Controlled studies of bisoprolol, carvedilol, and metoprolol have demonstrated reduction in symptoms, hospitalizations, and mortality compared with placebo. Improvement in left ventricular ejection fraction has been shown with carvedilol10 and metoprolol.11 Clinical and survival benefits have been demonstrated for both selective and nonselective agents, as well as those that combine β-blocking and α-blocking vasodilator properties.
β-Blockers are now recommended for all patients who have mild to moderate CHF unless a specific contraindication exists, such as cardiogenic shock, bradycardia with a high degree of heart block, severe emphysema, sustained symptomatic hypotension, or active wheezing associated with bronchospasm.
Recent evidence now favors the use of β-blockers in severe CHF as well. The results of the Carvedilol Prospective Randomized Cumulative Survival study showed a 35% survival benefit with this agent.12 The US Carvedilol Heart Failure Study demonstrated a 65% reduction in overall mortality in patients with less severe CHF.13 Trials of bisoprolol and a long- acting metoprolol compound, metoprolol CR/XL, showed a 34% reduction in overall mortality in moderately severe CHF.14-16 In these protocols, the β1-selective agents (bisoprolol and metoprolol) as well as the β1/β2/α-blocker (carvedilol) provided similar symptom and mortality benefits.

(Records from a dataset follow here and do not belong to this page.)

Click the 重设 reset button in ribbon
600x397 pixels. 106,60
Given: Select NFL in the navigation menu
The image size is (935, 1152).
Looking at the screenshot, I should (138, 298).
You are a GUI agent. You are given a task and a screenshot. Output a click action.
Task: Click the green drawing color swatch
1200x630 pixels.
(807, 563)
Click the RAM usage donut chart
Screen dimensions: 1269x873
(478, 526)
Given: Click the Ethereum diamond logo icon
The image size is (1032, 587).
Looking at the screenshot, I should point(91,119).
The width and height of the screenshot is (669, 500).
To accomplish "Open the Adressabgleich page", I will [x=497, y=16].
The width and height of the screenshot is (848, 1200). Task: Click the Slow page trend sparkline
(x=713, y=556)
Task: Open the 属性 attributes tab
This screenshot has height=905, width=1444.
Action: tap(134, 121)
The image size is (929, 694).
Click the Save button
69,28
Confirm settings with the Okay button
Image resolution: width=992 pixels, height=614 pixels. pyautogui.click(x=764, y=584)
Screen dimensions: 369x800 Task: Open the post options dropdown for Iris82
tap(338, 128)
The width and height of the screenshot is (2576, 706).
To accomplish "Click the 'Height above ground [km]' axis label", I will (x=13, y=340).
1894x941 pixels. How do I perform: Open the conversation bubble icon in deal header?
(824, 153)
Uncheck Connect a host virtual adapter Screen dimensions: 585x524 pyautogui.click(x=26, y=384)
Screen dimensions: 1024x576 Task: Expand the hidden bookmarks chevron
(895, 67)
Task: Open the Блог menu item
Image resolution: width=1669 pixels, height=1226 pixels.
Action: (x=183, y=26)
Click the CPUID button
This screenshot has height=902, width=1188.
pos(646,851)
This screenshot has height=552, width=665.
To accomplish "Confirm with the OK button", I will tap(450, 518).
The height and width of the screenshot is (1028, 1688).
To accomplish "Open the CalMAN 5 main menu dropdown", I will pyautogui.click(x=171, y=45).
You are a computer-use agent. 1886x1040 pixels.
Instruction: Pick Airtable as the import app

In clinical practice, carvedilol may have an advantage. Its α-blocking property may facilitate initiation of therapy because vasodilatation can neutralize any early tendency toward volume retention.17 Alternatively, this effect can cause hypotension in some patients after the first dose. In diabetic patients, carvedilol was associated with greater insulin sensitivity than metoprolol, probably because vasodilatation led to higher peripheral blood flow with enhanced glucose uptake.18 Lipid profiles improved as well. These findings, if confirmed, could translate into a recommendation favoring carvedilol in patients with diabetes and CHF. Further information will emerge from the Carvedilol or Metoprolol Evaluation Trial, results of which will be available in about 2 years. Until then, any one of the 3 approved agents may be used.
Begin β-blocker therapy after euvolemia has been achieved through sodium restriction and diuresis and after adequate vasodilatation with ACE inhibitors or ARBs. Initiate therapy at a low dosage and increase it as tolerated with close follow-up, keeping in mind that the major trials used relatively high doses. In the Metoprolol CR/XL Randomized Intervention Trial in Congestive Heart Failure, most patients received 200 mg/d of metoprolol (mean dose, 159 mg).15
Benefits may not be noted for weeks or even months following treatment initiation. Although a few patients may experience bradycardia or CHF decompensation, the discontinuation rate of β-blockers was typically lower than that of placebo in clinical trials.
What is the role of aldosterone agonists in the treatment of CHF?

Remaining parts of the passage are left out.